WORK INSTRUCTIONS.
Would you output each record exactly as it stands?

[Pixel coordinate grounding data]
————
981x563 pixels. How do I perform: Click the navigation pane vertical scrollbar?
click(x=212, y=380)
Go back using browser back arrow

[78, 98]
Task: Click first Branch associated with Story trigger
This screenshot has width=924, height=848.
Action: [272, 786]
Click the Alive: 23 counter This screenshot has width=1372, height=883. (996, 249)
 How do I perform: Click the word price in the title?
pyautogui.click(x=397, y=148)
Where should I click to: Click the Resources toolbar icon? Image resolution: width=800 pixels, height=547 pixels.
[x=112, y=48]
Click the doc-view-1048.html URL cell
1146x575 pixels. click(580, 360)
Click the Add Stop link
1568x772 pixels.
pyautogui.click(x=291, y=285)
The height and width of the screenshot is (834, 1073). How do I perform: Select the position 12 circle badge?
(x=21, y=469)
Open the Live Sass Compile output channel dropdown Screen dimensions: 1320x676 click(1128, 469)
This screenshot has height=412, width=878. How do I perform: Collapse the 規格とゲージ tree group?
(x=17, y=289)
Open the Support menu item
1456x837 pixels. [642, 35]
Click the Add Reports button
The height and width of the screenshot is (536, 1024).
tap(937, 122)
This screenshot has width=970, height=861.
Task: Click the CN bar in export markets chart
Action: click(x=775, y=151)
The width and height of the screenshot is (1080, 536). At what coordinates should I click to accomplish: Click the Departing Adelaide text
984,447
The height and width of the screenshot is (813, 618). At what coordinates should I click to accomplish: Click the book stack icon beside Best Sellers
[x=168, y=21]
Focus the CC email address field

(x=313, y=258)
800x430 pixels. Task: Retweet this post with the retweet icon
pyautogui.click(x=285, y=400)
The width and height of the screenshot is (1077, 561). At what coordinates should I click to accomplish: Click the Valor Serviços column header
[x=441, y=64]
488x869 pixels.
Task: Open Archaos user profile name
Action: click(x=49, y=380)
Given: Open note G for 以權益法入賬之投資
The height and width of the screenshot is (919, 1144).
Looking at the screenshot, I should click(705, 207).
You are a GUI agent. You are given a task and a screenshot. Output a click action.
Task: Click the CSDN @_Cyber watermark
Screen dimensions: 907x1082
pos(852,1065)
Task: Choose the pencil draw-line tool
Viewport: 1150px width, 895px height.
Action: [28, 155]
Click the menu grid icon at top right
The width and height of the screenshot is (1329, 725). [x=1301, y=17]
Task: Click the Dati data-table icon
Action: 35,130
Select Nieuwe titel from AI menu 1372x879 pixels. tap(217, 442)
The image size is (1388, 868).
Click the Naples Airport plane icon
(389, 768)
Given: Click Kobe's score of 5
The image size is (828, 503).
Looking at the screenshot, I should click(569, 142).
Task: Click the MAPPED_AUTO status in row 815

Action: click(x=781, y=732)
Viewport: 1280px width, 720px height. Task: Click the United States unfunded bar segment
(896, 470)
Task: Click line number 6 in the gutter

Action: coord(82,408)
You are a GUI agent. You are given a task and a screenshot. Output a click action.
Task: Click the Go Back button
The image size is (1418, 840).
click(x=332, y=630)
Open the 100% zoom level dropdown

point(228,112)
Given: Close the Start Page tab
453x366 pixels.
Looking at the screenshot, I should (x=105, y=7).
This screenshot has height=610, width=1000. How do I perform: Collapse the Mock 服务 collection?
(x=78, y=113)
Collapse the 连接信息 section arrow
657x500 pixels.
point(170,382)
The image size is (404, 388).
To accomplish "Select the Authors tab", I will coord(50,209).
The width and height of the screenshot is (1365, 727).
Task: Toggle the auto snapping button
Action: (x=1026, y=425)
————
SOLUTION.
981x563 pixels. How do I perform: Click the navigation pane vertical scrollbar?
click(x=212, y=380)
Go back using browser back arrow

[78, 98]
Task: Click first Branch associated with Story trigger
This screenshot has width=924, height=848.
Action: [272, 786]
Click the Alive: 23 counter This screenshot has width=1372, height=883. (996, 249)
 How do I perform: Click the word price in the title?
pyautogui.click(x=397, y=148)
Where should I click to: Click the Resources toolbar icon? Image resolution: width=800 pixels, height=547 pixels.
[x=112, y=48]
Click the doc-view-1048.html URL cell
1146x575 pixels. click(580, 360)
Click the Add Stop link
1568x772 pixels.
pyautogui.click(x=291, y=285)
The height and width of the screenshot is (834, 1073). How do I perform: Select the position 12 circle badge?
(x=21, y=469)
Open the Live Sass Compile output channel dropdown Screen dimensions: 1320x676 click(1128, 469)
This screenshot has height=412, width=878. How do I perform: Collapse the 規格とゲージ tree group?
(x=17, y=289)
Open the Support menu item
1456x837 pixels. [642, 35]
Click the Add Reports button
The height and width of the screenshot is (536, 1024).
tap(937, 122)
This screenshot has width=970, height=861.
Task: Click the CN bar in export markets chart
Action: click(x=775, y=151)
The width and height of the screenshot is (1080, 536). At what coordinates should I click to accomplish: Click the Departing Adelaide text
984,447
The height and width of the screenshot is (813, 618). At what coordinates should I click to accomplish: Click the book stack icon beside Best Sellers
[x=168, y=21]
Focus the CC email address field

(x=313, y=258)
800x430 pixels. Task: Retweet this post with the retweet icon
pyautogui.click(x=285, y=400)
The width and height of the screenshot is (1077, 561). At what coordinates should I click to accomplish: Click the Valor Serviços column header
[x=441, y=64]
488x869 pixels.
Task: Open Archaos user profile name
Action: click(x=49, y=380)
Given: Open note G for 以權益法入賬之投資
The height and width of the screenshot is (919, 1144).
Looking at the screenshot, I should click(705, 207).
You are a GUI agent. You are given a task and a screenshot. Output a click action.
Task: Click the CSDN @_Cyber watermark
Screen dimensions: 907x1082
pos(852,1065)
Task: Choose the pencil draw-line tool
Viewport: 1150px width, 895px height.
Action: [28, 155]
Click the menu grid icon at top right
The width and height of the screenshot is (1329, 725). [x=1301, y=17]
Task: Click the Dati data-table icon
Action: 35,130
Select Nieuwe titel from AI menu 1372x879 pixels. tap(217, 442)
The image size is (1388, 868).
Click the Naples Airport plane icon
(389, 768)
Given: Click Kobe's score of 5
The image size is (828, 503).
Looking at the screenshot, I should click(569, 142).
Task: Click the MAPPED_AUTO status in row 815

Action: click(x=781, y=732)
Viewport: 1280px width, 720px height. Task: Click the United States unfunded bar segment
(896, 470)
Task: Click line number 6 in the gutter

Action: coord(82,408)
You are a GUI agent. You are given a task and a screenshot. Output a click action.
Task: Click the Go Back button
The image size is (1418, 840).
click(x=332, y=630)
Open the 100% zoom level dropdown

point(228,112)
Given: Close the Start Page tab
453x366 pixels.
Looking at the screenshot, I should (x=105, y=7).
This screenshot has height=610, width=1000. How do I perform: Collapse the Mock 服务 collection?
(x=78, y=113)
Collapse the 连接信息 section arrow
657x500 pixels.
point(170,382)
The image size is (404, 388).
To accomplish "Select the Authors tab", I will coord(50,209).
The width and height of the screenshot is (1365, 727).
Task: Toggle the auto snapping button
Action: (x=1026, y=425)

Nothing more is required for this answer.